→ **Instructions for the task**
For every line in the records below that holds "value", make a copy.

Segment Start: Supplied material

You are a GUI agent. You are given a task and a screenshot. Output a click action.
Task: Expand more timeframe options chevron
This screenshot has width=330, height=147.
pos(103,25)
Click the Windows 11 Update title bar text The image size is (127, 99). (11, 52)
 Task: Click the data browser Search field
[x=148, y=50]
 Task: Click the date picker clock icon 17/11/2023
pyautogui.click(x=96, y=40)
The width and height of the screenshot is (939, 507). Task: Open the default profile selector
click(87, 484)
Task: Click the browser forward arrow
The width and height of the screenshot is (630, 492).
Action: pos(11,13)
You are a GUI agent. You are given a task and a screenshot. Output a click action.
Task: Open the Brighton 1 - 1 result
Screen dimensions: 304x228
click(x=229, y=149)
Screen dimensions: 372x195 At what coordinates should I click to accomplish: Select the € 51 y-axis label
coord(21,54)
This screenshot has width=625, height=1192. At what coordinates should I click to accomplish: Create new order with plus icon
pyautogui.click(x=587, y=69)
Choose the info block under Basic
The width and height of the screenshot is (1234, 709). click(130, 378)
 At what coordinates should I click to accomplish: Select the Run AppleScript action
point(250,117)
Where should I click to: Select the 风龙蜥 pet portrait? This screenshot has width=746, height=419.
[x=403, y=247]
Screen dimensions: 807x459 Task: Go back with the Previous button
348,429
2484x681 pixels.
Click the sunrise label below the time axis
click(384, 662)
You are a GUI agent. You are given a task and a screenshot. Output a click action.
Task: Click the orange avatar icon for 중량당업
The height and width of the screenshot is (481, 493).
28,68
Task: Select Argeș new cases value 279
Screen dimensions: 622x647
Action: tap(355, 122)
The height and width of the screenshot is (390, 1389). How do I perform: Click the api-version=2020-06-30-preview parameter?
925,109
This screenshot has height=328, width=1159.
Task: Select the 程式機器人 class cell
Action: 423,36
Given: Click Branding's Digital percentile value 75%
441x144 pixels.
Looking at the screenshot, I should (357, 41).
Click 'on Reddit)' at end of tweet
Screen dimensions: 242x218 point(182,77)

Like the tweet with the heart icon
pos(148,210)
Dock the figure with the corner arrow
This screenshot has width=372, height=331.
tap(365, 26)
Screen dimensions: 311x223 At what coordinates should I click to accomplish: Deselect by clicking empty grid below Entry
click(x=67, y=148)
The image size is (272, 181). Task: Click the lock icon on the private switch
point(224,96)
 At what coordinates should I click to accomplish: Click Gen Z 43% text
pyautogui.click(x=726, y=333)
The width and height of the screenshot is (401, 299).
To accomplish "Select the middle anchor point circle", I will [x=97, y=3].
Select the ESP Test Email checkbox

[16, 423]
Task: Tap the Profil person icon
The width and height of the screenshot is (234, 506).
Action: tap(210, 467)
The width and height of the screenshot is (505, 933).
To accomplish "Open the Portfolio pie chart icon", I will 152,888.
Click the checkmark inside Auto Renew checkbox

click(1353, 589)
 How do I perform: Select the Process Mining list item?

Segment End: Supplied material

→ **Result of the task**
Task: Select Argeș new cases value 279
Given: Click Branding's Digital percentile value 75%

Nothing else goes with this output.